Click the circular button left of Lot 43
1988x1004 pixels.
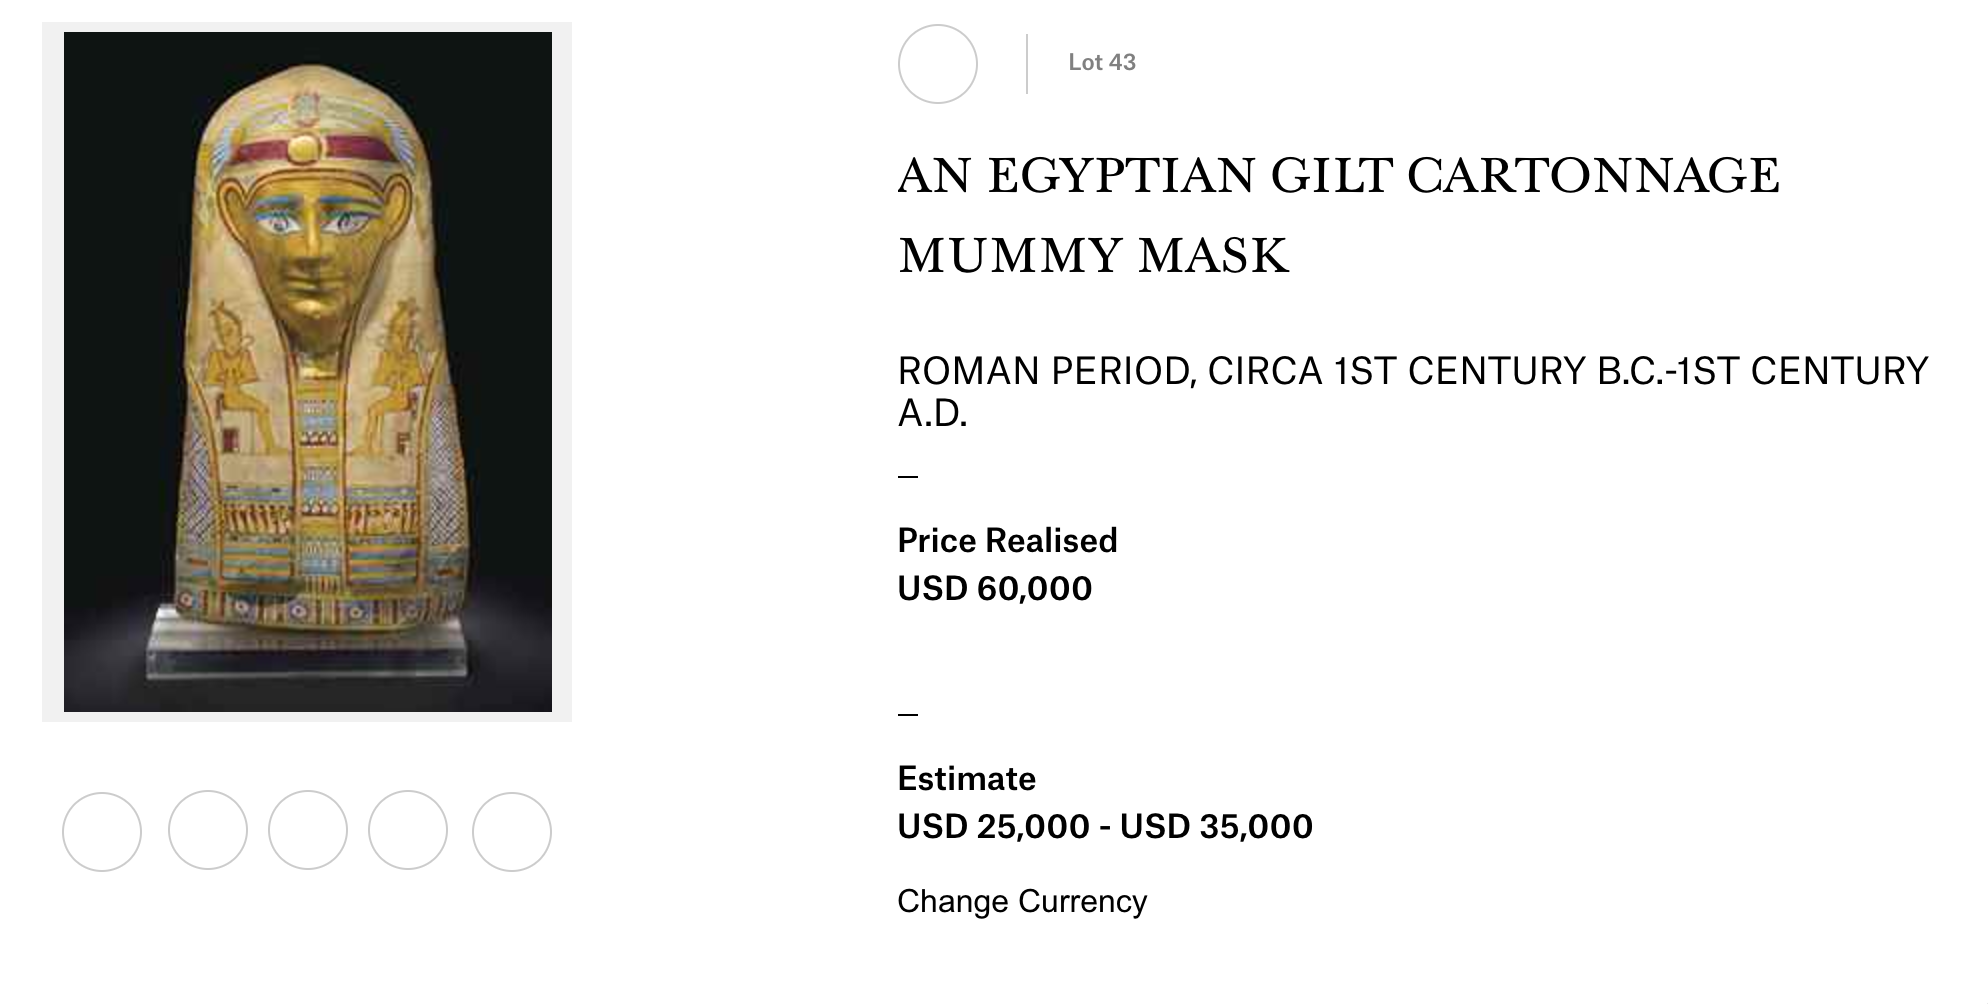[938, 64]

# # # # # # #

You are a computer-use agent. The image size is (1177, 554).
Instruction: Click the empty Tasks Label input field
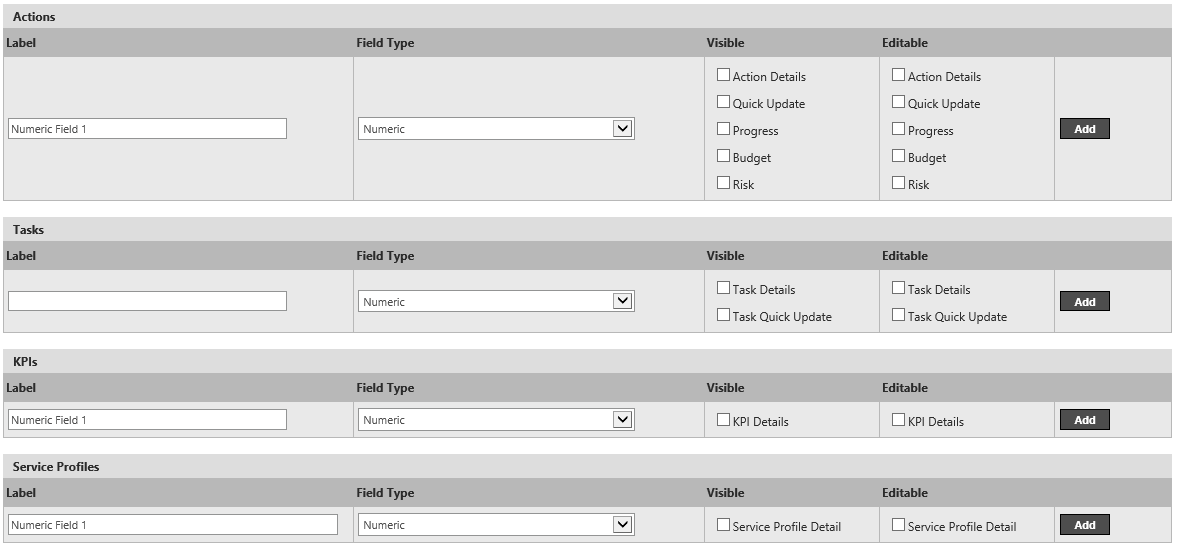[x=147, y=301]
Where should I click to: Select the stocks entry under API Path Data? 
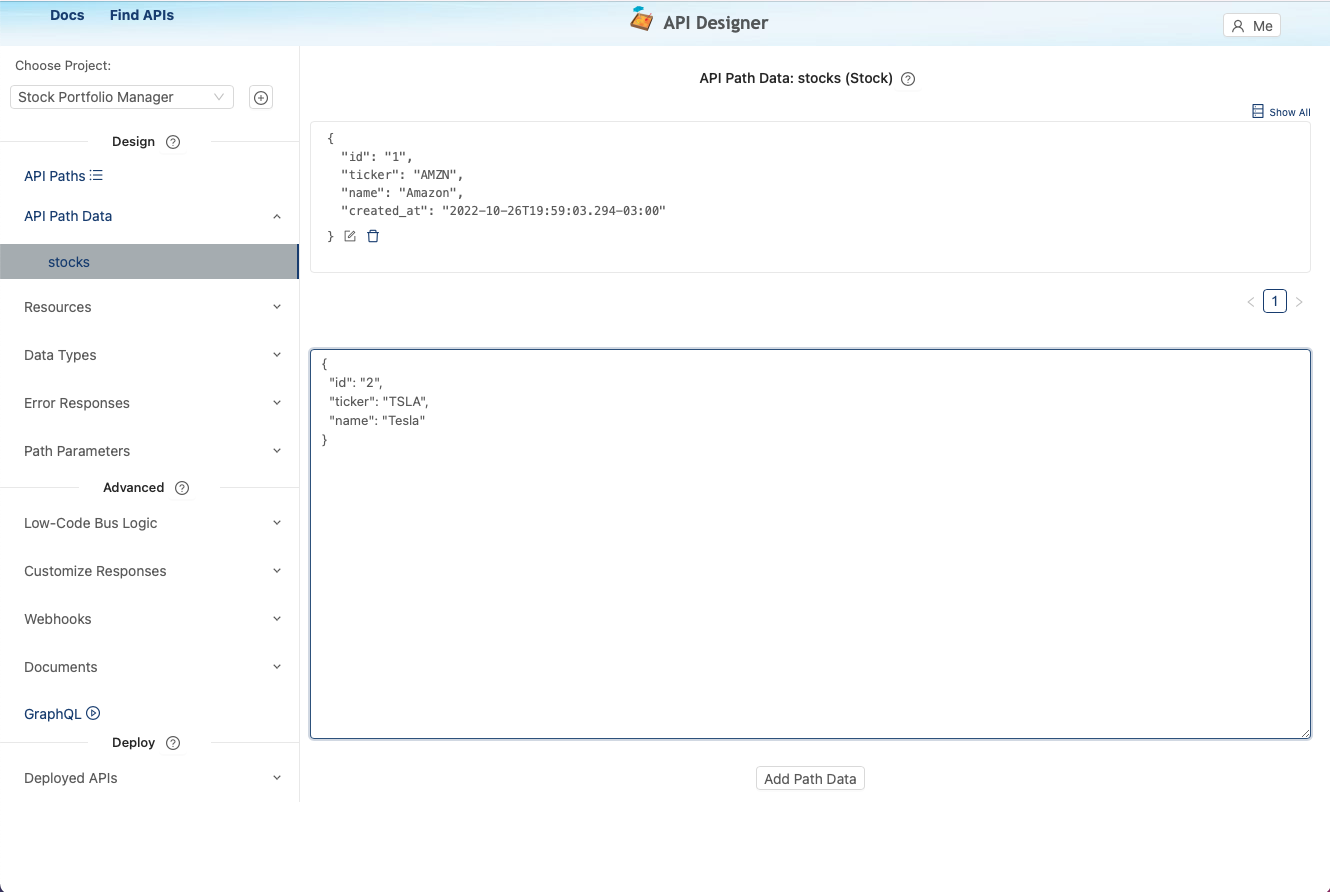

# # # # # # #

→ **Problem requirements**
Look above for the line containing "You are a computer-use" and the line containing "Where should I", then reproduce both and everything between them exactly, pictures omitted.

→ **Exercise result**
You are a computer-use agent. The image size is (1177, 554).
Instruction: Click the empty Tasks Label input field
[x=147, y=301]
Where should I click to: Select the stocks entry under API Path Data? 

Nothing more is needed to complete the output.